EXERCISE GOAL: Give back exactly the lines from the start of the listing to the line containing "Task: Select the", inclusive, and nothing beyond them.

====== PROVIDED DATA

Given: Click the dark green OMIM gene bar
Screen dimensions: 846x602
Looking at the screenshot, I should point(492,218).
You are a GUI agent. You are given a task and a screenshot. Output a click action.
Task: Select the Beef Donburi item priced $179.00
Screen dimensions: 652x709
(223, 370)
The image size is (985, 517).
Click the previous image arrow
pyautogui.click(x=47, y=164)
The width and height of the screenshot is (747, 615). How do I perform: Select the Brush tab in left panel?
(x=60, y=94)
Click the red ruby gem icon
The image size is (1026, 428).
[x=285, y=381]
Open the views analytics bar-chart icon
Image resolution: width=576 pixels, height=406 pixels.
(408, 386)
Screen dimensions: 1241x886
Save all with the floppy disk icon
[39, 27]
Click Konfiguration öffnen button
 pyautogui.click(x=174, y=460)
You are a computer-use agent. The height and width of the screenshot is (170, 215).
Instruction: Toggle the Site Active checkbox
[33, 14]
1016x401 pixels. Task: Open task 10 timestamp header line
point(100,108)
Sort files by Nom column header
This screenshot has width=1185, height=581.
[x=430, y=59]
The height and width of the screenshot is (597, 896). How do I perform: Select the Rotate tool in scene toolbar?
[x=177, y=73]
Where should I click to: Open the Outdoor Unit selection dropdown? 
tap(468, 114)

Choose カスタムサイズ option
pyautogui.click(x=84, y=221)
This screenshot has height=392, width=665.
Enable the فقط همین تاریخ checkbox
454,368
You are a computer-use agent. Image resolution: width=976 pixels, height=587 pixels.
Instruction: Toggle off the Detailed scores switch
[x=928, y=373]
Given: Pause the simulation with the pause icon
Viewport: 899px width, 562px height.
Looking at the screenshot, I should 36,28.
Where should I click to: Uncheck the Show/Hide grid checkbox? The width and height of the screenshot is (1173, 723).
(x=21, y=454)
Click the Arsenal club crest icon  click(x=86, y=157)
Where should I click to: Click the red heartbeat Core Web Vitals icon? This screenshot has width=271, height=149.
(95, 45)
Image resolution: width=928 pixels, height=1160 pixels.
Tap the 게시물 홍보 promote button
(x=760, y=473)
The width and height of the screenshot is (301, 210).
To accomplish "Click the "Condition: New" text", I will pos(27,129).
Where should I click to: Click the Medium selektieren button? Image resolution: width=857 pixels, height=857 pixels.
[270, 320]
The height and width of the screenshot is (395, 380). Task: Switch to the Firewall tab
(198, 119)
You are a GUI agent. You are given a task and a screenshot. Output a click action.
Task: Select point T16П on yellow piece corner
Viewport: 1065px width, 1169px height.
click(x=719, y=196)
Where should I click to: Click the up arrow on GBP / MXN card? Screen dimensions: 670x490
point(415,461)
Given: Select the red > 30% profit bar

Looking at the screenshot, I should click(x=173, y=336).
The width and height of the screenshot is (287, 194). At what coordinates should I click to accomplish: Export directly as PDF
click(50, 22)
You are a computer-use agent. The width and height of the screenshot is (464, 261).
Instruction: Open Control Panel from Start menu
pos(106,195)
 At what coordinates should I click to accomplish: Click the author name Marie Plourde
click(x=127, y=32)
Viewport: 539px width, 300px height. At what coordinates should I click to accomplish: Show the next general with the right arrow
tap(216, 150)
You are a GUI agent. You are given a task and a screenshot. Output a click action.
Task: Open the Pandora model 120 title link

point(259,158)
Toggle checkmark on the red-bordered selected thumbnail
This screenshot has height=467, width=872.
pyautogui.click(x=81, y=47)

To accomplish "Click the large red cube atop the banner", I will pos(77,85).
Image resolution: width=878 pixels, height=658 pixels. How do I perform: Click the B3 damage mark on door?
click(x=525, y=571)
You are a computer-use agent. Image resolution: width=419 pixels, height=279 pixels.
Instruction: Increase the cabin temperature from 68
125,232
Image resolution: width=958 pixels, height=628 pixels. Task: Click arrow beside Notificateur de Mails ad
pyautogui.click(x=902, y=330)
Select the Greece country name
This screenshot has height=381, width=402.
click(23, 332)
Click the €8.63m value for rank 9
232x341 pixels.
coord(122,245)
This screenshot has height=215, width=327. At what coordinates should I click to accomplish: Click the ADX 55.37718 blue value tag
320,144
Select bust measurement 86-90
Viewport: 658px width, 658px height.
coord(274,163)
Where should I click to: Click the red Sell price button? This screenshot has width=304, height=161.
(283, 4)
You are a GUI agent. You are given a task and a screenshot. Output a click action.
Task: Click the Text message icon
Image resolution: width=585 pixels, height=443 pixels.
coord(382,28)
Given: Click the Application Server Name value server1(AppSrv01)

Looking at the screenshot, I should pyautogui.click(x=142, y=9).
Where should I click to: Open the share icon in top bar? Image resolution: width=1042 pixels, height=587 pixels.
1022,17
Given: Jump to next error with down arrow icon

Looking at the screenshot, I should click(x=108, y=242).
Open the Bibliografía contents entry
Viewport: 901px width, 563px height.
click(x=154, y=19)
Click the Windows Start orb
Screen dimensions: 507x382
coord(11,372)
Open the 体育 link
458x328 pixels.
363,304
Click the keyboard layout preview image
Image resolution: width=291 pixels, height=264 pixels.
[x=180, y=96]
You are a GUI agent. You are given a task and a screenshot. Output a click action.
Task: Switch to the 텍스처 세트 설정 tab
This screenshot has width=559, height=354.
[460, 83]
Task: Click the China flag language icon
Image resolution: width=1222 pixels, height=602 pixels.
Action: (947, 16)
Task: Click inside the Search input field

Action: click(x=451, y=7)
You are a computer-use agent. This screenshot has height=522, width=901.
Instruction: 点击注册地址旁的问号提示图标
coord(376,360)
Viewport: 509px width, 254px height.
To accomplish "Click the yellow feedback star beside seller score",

============

TASK RESPONSE:
Given: Click the dark green OMIM gene bar
Screen dimensions: 846x602
Looking at the screenshot, I should point(492,218).
You are a GUI agent. You are given a task and a screenshot. Output a click action.
Task: Select the Beef Donburi item priced $179.00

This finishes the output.